[SBE] defining broadcast engineering education

Cowboy curt at spam-o-matic.net
Tue Mar 18 08:48:15 EDT 2008


On Monday 17 March 2008 08:15 pm, Jeff Carter wrote:

> The subject line "Defining Broadcast Engineer" has made me wonder

> about the details. Education level comes to mind. I have seen SBE

> handouts about granting college credit for SBE certification or maybe

> the other way around, so it's on the collective SBE mind at some

> level.


Education level gets to be a touchy subject, depending on who you
are talking to at the moment.


> It seems to me that most of the engineers I have worked with over the

> years did *not* have a Bachelor's.


At one time, though I hold no college degrees myself, ALL of my
apprentices held a Masters or PhD.
No one really cared then, and I've yet to find anyone who doesn't
themselves hold a degree that cares now.


> On a national level, though, I notice at least one of you has a PE,


I've found that even a PE is of little value, unless one is serving as
an expert witness, working a government contract ( where it's
of questionable value ) or certifying structural for a permit.
If *I* need a PE, I know a stamp collector who will, for a fee, get
us around that regulatory requirement.

Except, of course, in Illinois, where one must hold a PE to refer to
themselves as an engineer in any context at all.


> My perception is that we're all over the map in

> terms of training and I wonder how that affects us as we deal with

> management, or if it has hurt us in some way.


To me, it both helps, and hurts.
It has helped me, by clients having a perception that I, as a
"broadcast engineer" can handle absolutely anything they might
toss my way.
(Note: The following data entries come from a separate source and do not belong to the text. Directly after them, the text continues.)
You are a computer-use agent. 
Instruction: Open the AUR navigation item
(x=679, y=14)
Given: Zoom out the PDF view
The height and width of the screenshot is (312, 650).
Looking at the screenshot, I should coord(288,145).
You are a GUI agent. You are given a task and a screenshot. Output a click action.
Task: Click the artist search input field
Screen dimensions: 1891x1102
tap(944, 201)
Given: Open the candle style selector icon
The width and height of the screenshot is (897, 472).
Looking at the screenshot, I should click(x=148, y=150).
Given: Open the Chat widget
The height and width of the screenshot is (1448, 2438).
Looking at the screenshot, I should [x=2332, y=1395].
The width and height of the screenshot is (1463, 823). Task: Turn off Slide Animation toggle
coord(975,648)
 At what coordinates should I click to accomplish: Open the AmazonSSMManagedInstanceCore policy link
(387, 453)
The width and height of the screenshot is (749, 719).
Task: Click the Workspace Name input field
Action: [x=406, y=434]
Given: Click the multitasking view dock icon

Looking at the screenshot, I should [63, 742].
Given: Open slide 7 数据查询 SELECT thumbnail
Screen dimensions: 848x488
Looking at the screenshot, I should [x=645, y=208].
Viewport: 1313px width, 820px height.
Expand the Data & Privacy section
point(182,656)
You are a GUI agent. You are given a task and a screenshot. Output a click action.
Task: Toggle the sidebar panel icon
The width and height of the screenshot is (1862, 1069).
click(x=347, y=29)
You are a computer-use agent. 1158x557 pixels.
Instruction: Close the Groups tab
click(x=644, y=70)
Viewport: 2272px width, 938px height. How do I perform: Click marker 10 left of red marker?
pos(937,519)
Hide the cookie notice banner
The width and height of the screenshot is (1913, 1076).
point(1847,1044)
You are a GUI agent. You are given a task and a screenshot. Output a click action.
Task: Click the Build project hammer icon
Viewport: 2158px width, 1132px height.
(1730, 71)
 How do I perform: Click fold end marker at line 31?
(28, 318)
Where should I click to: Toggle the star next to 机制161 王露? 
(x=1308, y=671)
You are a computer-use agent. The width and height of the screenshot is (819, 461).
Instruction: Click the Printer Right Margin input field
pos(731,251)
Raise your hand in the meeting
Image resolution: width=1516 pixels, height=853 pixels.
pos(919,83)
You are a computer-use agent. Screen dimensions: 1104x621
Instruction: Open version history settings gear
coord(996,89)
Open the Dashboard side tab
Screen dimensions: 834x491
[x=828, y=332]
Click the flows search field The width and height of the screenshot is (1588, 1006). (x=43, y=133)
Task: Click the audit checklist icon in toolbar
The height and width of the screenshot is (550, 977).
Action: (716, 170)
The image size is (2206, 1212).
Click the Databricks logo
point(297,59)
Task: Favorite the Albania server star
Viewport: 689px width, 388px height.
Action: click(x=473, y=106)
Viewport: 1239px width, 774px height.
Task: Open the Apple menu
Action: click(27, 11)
For me, that happens to be true. For most it is not,
and hurts by getting some ( usually low-dollar ) way over their heads.
It hurts all of us, by creating the perception that the low-dollar guy
is every bit as qualified as myself, when he is not, or worse, is not
qualified at all.

Still, a response earlier in this thread *almost* said that there is
so much variation in what we do, that a definition is unnecessary.
Essentially, that means that absolutely anyone, with any experience
or none at all, can call themselves a "broadcast engineer" and we'll
all be just fine with that.
To me, that's a problem.


> Is it more common to have a Bachelor's or even a Master's in

> Engineering in other markets/regions than it is in my market?


In my travels ( 49 states anyway ) no.
A degree, license, or certification of any kind means nothing to the client.
A resume and references mean everything.


> Expressed as a percentage, how many SBE members have a BS or MS in

> *any* discipline? Are there any stories out there about how it would

> have helped to have had a Bachelor's?


In all my eons in this business, I can cite not a single instance when for me,
or anyone I've run into, a degree would have helped outside of the brief
period when *I* decided that my apprentices needed something.
Even then, it wasn't definitive.

Sometimes it seems the more letters a guy strings after his name, the less
he seems to be worth on the job. Sad. What that says, it that the certification
process ( by anyone, not just SBE ) isn't really worth much.

That if you ask Ron Rackley, Jack Mullaney, and others, they'll tell you that if
you've got Cowboy on the job, it won't be necessary for them to show up
personally *at all* means more to me than any letters or certificates one
might be able to obtain.
That one client obtained a permit, and had no idea where to go next, so
he asked the FCC Washington and got *my* name, I have very mixed feelings.
On one hand, it's incredibly flattering, but on the other they know who I am,
which can be a very scary thing !

Still, when I claim title "broadcast engineer" it says almost nothing to anyone.
No one has a clue what is a "broadcast engineer" or what he/she is not.
To me, this is one not insignificant thing the Society *can* fix, if they will.

Just one mans opinion...........

--
Cowboy

http://cowboys.homeip.net

Marriage is low down, but you spend the rest of your life paying for it.